# RL Guarantees

This repository contains code for computing and plotting performance guarantees for multi-task reinforcement learning benchmarks. It includes data processing, bound computation, and publication-quality plotting utilities used for the experiments.

## Quick Start

1) Create the environment

```
pixi install
```

2) Compute guarantees for a domain

```
pixi run python experiments/compute_guarantees_batches.py env.name=ZoneEnv run=main
```

3) Plot averaged guarantees

```
pixi run python paper/plot_zones_avg.py
```

## Repository Layout

- `experiments/`: Scripts to compute guarantees and empirical safety curves.
- `paper/`: Plotting scripts and figure outputs used for the paper.
- `conf/`: Hydra configuration files.
- `src/rlg/`: Core library, bounds, and plotting utilities.
- `scripts/`: Helpers for running ablations and generating plots.
- `runs/`: Output data, logs, and CSVs created by experiments.

## Policy Training Notes

- The codebase includes training code using Brax for the MuJoCo benchmarks.
- For DeepLTL, trained policies are provided; they can also be trained using the DeepLTL codebase: https://github.com/...

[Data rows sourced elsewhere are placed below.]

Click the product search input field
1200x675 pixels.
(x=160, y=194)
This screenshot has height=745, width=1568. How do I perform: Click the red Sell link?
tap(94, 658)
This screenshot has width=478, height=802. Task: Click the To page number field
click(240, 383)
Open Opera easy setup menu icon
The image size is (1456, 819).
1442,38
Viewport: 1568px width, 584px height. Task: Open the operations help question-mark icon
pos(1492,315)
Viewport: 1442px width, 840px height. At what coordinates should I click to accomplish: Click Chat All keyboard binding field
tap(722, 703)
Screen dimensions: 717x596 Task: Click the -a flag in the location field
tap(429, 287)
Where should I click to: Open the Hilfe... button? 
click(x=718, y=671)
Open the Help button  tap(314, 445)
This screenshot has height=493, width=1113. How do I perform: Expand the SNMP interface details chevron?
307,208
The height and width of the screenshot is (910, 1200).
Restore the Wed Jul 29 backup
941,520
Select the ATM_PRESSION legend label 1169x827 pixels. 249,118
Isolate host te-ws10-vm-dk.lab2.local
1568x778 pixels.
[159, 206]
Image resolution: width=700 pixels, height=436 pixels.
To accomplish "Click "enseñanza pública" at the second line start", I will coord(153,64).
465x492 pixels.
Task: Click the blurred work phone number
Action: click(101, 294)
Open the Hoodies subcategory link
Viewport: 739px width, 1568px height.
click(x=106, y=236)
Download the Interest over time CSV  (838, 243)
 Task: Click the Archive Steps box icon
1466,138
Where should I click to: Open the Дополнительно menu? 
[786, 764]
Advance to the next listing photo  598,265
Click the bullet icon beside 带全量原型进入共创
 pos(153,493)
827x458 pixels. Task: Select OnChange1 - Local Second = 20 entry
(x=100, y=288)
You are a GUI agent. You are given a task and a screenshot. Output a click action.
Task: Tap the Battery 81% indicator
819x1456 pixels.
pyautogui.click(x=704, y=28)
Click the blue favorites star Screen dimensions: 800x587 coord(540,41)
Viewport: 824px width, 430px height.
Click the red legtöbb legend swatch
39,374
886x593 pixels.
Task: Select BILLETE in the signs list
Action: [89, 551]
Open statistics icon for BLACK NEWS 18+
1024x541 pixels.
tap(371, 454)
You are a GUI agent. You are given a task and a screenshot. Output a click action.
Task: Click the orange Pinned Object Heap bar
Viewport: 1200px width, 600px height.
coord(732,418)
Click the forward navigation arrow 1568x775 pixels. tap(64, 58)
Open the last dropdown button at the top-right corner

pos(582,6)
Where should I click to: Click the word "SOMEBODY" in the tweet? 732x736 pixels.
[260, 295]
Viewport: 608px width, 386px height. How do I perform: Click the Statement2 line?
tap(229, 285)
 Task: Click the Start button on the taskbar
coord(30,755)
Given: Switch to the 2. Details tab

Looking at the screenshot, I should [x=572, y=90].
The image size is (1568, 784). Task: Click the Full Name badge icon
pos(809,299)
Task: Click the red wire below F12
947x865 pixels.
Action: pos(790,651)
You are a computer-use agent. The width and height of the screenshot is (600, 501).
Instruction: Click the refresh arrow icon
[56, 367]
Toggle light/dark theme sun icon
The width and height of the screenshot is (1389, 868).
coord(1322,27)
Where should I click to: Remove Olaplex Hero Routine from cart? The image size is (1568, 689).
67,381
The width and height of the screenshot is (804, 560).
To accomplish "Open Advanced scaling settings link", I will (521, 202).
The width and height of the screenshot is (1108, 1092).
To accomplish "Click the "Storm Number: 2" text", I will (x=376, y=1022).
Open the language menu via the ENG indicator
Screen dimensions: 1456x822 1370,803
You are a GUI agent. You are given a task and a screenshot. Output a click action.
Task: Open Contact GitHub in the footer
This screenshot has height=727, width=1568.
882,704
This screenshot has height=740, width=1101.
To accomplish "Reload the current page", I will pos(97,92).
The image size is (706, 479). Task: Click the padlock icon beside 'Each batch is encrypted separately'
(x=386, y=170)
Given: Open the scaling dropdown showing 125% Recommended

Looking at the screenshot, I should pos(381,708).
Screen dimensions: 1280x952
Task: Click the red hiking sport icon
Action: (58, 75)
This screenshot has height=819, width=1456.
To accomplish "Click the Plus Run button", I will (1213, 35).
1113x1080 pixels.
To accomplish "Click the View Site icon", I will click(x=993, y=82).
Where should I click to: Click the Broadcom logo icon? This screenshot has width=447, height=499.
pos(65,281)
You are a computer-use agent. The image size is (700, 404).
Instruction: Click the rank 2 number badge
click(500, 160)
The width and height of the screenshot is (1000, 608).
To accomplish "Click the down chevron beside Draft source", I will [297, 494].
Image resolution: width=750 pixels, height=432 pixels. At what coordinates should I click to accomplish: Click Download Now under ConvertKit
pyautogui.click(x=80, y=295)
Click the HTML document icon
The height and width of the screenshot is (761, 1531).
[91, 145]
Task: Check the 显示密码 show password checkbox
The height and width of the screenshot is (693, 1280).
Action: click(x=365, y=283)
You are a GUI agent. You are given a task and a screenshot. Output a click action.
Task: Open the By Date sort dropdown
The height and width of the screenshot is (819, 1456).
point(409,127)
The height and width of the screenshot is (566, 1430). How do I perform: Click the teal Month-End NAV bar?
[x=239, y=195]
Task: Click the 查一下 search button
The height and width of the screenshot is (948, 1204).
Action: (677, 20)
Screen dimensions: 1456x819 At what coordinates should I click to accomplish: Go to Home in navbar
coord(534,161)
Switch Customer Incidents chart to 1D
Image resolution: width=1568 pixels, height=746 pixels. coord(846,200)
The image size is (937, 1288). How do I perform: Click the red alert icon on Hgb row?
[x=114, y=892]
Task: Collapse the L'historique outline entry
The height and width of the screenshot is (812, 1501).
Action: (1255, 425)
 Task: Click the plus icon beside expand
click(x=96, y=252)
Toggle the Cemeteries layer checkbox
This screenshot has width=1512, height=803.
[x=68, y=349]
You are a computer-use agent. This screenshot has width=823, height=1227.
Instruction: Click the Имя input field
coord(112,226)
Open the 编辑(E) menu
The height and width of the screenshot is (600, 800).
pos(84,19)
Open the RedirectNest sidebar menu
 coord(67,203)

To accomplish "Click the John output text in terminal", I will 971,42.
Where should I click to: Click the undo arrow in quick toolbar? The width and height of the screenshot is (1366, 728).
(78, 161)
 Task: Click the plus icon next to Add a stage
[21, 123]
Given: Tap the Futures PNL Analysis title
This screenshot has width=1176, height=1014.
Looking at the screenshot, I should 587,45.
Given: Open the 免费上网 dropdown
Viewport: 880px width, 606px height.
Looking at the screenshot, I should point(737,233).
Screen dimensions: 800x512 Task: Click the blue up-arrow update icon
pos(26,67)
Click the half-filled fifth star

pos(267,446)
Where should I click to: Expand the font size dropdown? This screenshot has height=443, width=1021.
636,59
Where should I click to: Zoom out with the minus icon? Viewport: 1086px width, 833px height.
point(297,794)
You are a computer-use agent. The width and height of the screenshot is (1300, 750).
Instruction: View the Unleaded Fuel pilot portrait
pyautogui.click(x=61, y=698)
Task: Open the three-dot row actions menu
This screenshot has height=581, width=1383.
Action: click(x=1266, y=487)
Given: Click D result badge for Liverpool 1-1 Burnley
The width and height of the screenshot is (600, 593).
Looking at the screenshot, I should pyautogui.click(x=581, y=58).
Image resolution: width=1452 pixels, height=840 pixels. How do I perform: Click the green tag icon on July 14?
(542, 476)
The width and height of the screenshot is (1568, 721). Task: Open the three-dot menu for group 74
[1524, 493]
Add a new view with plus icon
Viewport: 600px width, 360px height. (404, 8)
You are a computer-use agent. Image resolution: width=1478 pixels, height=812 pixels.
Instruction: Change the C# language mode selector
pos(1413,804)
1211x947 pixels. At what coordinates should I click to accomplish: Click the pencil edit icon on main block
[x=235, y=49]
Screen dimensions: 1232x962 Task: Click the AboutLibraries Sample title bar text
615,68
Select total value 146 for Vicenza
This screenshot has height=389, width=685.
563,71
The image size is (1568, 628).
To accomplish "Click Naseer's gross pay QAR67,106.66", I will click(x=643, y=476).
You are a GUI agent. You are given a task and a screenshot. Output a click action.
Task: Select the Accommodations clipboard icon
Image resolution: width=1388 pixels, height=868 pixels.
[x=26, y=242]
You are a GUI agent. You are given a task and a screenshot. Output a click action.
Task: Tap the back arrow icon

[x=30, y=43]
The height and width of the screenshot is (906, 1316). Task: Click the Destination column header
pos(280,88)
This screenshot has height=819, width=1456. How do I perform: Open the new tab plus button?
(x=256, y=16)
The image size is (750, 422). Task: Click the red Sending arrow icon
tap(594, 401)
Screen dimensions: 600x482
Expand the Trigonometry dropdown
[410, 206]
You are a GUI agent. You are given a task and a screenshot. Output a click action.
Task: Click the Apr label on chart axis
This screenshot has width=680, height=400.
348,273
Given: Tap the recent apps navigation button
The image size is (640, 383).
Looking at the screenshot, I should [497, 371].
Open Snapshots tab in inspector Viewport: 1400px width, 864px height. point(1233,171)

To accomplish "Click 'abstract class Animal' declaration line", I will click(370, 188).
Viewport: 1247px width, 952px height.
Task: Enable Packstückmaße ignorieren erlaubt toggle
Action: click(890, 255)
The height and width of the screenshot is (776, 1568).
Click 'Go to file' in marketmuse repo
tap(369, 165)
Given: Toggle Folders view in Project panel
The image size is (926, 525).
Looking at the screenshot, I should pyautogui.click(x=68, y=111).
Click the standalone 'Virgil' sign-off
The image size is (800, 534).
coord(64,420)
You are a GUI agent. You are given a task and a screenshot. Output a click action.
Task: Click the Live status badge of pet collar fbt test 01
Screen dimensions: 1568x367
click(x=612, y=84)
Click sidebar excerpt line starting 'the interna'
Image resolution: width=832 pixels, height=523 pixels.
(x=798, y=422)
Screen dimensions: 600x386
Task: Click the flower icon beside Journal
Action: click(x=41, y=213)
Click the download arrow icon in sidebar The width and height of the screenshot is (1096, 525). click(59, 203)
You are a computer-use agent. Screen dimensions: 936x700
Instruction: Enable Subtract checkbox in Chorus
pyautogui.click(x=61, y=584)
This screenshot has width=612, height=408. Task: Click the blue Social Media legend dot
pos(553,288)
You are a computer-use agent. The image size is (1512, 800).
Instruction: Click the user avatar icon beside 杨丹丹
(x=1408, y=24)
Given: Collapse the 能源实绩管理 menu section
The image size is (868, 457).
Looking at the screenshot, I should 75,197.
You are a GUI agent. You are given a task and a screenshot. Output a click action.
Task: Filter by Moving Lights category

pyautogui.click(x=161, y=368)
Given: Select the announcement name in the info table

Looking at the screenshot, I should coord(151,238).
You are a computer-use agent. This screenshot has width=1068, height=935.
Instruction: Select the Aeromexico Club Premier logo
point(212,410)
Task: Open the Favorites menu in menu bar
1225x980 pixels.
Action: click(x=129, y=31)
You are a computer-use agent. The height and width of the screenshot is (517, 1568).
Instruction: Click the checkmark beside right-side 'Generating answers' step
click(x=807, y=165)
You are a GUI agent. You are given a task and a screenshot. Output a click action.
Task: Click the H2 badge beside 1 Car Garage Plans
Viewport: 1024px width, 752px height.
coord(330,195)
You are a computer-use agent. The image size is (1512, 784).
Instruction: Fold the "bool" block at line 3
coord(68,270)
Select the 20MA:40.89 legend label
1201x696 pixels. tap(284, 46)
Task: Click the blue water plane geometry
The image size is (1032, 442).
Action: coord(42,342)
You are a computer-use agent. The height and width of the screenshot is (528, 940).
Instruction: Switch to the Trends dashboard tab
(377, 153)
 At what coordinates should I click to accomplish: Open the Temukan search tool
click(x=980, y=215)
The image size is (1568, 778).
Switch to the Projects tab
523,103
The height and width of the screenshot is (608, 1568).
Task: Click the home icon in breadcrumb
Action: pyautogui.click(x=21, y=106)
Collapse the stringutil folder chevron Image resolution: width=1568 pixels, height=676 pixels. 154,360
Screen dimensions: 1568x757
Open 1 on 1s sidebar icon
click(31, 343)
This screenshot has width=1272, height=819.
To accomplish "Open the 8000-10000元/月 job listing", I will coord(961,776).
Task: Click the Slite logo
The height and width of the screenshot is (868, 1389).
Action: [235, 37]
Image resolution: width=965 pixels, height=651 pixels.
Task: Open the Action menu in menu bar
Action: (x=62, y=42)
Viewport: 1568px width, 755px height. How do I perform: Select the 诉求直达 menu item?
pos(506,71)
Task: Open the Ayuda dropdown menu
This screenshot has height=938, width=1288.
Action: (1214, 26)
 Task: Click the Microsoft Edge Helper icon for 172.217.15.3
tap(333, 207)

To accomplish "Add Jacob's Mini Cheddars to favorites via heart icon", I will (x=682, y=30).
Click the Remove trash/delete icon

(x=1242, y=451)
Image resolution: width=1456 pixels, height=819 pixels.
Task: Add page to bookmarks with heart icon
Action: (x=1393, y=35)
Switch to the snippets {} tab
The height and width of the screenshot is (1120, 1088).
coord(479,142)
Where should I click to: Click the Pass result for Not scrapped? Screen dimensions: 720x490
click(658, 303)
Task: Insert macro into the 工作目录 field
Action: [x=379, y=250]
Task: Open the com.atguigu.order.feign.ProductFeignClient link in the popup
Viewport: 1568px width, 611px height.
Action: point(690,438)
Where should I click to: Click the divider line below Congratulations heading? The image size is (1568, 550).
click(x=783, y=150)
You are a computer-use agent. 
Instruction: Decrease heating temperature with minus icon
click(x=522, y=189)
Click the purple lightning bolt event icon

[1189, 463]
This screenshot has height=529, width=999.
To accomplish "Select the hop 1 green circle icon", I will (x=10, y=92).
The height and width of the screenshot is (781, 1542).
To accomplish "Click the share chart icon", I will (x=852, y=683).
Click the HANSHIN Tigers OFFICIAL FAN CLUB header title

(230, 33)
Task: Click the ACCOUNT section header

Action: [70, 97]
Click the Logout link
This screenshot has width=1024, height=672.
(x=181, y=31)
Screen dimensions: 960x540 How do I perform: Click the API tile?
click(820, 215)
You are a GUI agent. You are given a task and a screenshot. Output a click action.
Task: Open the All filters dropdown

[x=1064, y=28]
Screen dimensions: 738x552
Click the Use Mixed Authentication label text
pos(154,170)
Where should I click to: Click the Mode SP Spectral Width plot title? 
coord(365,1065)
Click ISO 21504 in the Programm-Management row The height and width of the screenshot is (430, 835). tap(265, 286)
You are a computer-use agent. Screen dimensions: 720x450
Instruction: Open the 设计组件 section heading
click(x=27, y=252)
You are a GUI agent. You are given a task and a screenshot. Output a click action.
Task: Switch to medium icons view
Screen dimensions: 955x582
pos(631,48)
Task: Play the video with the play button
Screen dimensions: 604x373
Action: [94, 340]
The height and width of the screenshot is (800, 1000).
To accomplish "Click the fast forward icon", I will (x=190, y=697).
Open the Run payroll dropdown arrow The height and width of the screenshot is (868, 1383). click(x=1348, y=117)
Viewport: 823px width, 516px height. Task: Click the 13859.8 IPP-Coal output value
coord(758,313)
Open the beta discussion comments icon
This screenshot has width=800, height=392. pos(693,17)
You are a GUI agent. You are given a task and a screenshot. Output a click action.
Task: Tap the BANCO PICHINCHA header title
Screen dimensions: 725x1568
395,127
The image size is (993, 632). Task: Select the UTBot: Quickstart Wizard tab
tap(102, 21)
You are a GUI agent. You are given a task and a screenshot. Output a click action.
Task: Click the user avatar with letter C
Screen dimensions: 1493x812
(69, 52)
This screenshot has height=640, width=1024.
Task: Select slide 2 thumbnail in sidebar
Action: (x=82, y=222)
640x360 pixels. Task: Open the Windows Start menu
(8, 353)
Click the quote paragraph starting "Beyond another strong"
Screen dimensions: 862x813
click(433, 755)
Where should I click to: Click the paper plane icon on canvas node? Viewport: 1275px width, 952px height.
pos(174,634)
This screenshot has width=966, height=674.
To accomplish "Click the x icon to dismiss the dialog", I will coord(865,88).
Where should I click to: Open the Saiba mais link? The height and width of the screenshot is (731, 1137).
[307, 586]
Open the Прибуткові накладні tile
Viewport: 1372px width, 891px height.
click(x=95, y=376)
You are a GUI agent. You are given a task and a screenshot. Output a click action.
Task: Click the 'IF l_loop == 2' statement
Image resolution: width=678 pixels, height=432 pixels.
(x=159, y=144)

### Brax training and evaluation

Train a multi-task policy (cheetah or walker):

```
pixi run python experiments/brax/train.py env.name=cheetah run=main
```

Evaluate a checkpoint to produce `episode_returns.parquet`:

```
pixi run python experiments/brax/eval.py env.name=cheetah run=main
```

Optional: render a rollout video from a checkpoint:

```
pixi run python experiments/brax/visualize.py env.name=cheetah run=main
```

All training/evaluation settings are in `conf/train_brax.yaml`, `conf/eval_brax.yaml`, and `conf/visualize_brax.yaml`.

### DeepLTL policies

Pretrained DeepLTL policies are included with the artifacts used for evaluation. To retrain, use the DeepLTL codebase (https://deep-ltl.github.io/).

## Main Experiments

### Compute guarantees

The core experiment computes guarantees for batches of tasks and episodes.

```
pixi run python experiments/compute_guarantees_batches.py env.name=ZoneEnv run=main
```

Key options are controlled through Hydra overrides:

- `guarantees.bound` (e.g., `clopper-pearson`, `hoeffding`, `dkw`, `bernstein`)
- `guarantees.batch_size` (tasks per batch)
- `guarantees.num_batches`
- `guarantees.num_episodes`

### Plot averaged curves

Use the plotting scripts in `paper/` to visualize mean bounds with confidence bands and empirical safety:

```
pixi run python paper/plot_zones_avg.py
pixi run python paper/plot_walker_avg.py
pixi run python paper/plot_cheetah_avg.py
```

These scripts accept optional environment variables for selecting task/episode combinations:

- `PLOT_NUM_TASKS` and `PLOT_NUM_EPISODES` for a single curve
- `PLOT_COMBOS` for multiple curves, e.g. `50x100,100x300,200x1000`

### Bound comparison ablations

To compare bounds (Hoeffding/DKW/Bernstein) at fixed $(\beta,\delta)$:

```
pixi run python scripts/ablate_bounds.py --env ZoneEnv --run main \
  --combos 50x100,100x300,200x1000 \
  --bounds hoeffding,dkw,bernstein \
  --beta 1e-4 --delta 1e-2
```

Plots are saved under:

```
paper/plots/ablations/<env>/bounds_beta<...>_delta<...>/
```

### Beta/Delta ablations

To sweep over $(\beta,\delta)$ combinations and generate organized outputs:

```
pixi run python scripts/ablate_beta_delta.py --env ZoneEnv --run main \
  --combos 50x100,100x300,200x1000 \
  --beta-delta '1e-4,1e-1;1e-4,1e-2;1e-6,1e-1;1e-6,1e-2;1e-6,1e-3'
```

## Reproducibility

- All experiments are driven by Hydra configs in `conf/`.
- Outputs are stored in `runs/<env>/eval/<run>/`.
- Plot scripts are deterministic given the generated CSVs.